### PAGE EXCERPT
=-=-=-=-=
Charles Brian Rose is an American archaeologist, classical scholar, and author. He is the James B. Pritchard Professor of Archaeology at the University of Pennsylvania in the Classical Studies Department and the Graduate Group in the Art and Archaeology of the Mediterranean World. He is also Peter C. Ferry Curator-in-Charge of the Mediterranean Section of the Penn Museum, and was the museum's Deputy Director from 2008-2011. He has served as the President of the Archaeological Institute of America, and currently serves as director for the Gordion excavations and as Head of the Post-Bronze Age excavations at Troy. Between 2003 and 2007 he directed the Granicus River Valley Survey Project, which focused on recording and mapping the Graeco-Persian tombs that dominate northwestern Turkey.

From 1987 to 2005 he taught in the Classics Department at the University of Cincinnati, serving as head of the Department from 2002-2005, and as Cedric Boulter Professor of Classical Archaeology. He acts as Advisor on History and Global Awareness to Fair Observer, an online magazine covering global issues from a plurality of perspectives. Rose received his B.A. from Haverford College, and his Ph.D. in Art History and Archaeology from Columbia University in 1987 for thesis titled Julio-Claudian dynastic group monuments. He has been a Trustee of the American Academy in Rome (2001-2019), and served as Chair of the Executive Committee of the Board of Trustees and as Vice Chair of the Board. In 2017 he was elected President of the American Research Institute in Turkey, a position he held for six years.
=-=-=-=-=
### EXERCISE DATA
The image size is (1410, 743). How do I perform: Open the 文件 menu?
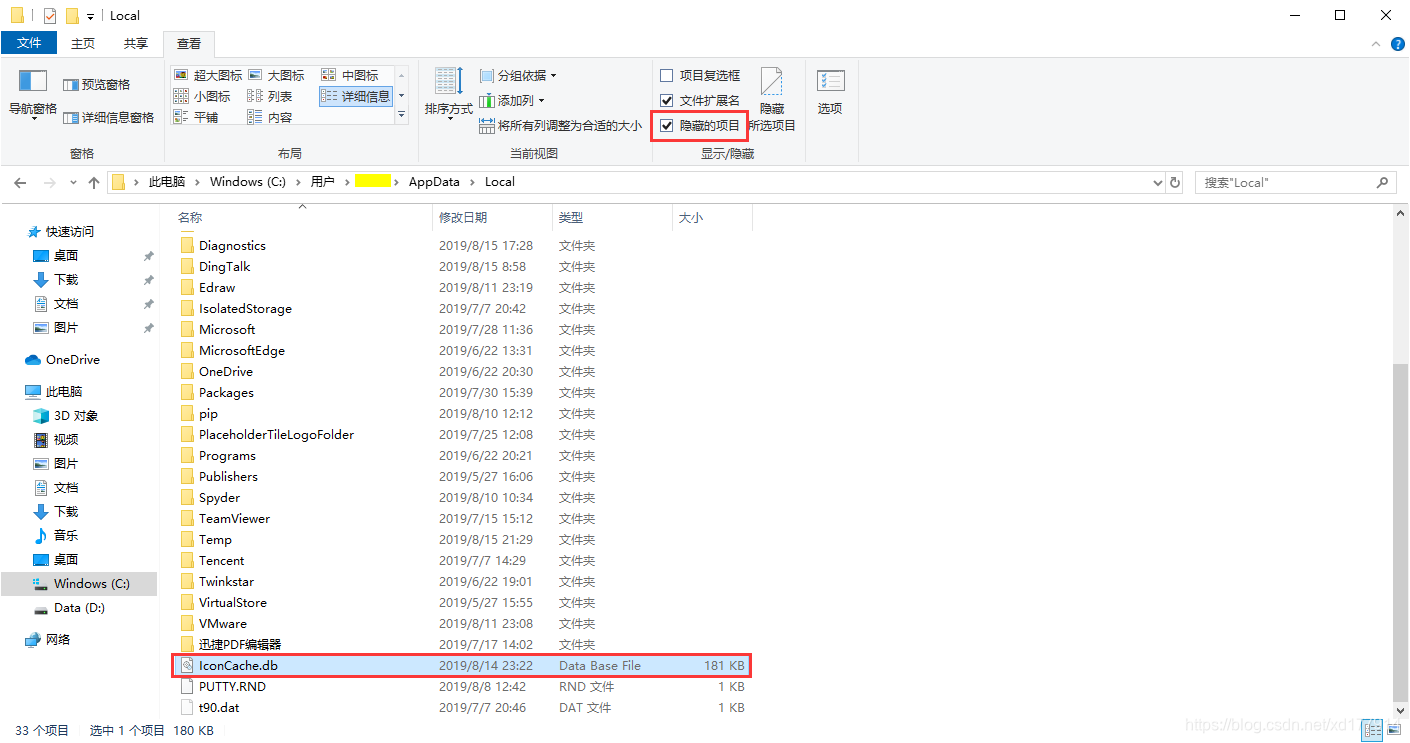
=-=-=-=-=
### YOUR TASK
Write what comes next in the account of archaeologist Charles Brian Rose, starting after its last sentence. The material comes from a different source than the text about Charles Brian Rose.

### RESPONSE TO THE EXERCISE
Rose received the Gold Medal of the Archaeological Institute of America in 2015. He has also received fellowships from the American Academy in Rome, the American Academy in Berlin, the National Endowment for the Humanities, the American Council of Learned Societies, the Samuel H. Kress Foundation, the Loeb Classical Library Foundation, the Institute for Advanced Study at Princeton, and the American Research Institute in Turkey. In 1994, he and his collaborator, Manfred Korfmann, received the Max Planck Prize of the Alexander von Humboldt Foundation. In 2012 he was elected to the American Academy of Arts and Sciences, and he is a corresponding member of the German Archaeological Institute and the Austrian Archaeological Institute.

His publications have focused on the archaeological sites of Troy and Gordion, and on the political and artistic relationship between Rome and the provinces. For over a decade, Rose offered pre-deployment education and training for armed-forces personnel bound for Iraq and Afghanistan to emphasize cultural heritage awareness and protection. Soldiers learn about the regions’ historical backgrounds, heritage and resources, site recognition, emergency salvage, and conservation. For over a decade he served on the advisory council of the Iraqi Institute for the Conservation of Antiquities and Heritage, and continues to serve on the board of directors of the Council of American Overseas Research Centers (CAORC).

==Bibliography==
- Dynastic Commemoration and Imperial Portraiture in the Julio-Claudian Period. (1997) Cambridge University Press. ISBN 0521453828
- "Forging Identity in the Roman Republic: Veristic Portraiture and Trojan Ancestry," in the proceedings of the joint American Academy in Rome/British School in Rome conference Role Models: Identity and Assimilation in the Roman World and in Early Modern Italy, Rome, March 2003. (2008) University of Michigan Press, 97-131. ISBN 0472115898
- Charles Brian Rose; G Darbyshire (Eds.). The new chronology of Iron Age Gordion. Philadelphia : University of Pennsylvania Museum of Archaeology and Anthropology, 2011. ISBN 9781934536551.
- The Archaeology of Greek and Roman Troy. Cambridge University Press, 2014. ISBN 9780521762076.
- "The Archaeology of Phrygian Gordion, Royal City of Midas". Philadelphia : University of Pennsylvania Museum of Archaeology and Anthropology, 2012. ISBN 9781934536483.
- Troia 1987-2012. Grabungen und Forschungen I: Forschungsgeschichte, Methoden, und Landschaft, (co-editor with Ernst Pernicka and Peter Jablonka). Habelt Verlag, 2014. ISBN 9783774939028.
- “The Parthians in Augustan Rome,” American Journal of Archaeology 109 (2005), 21-75.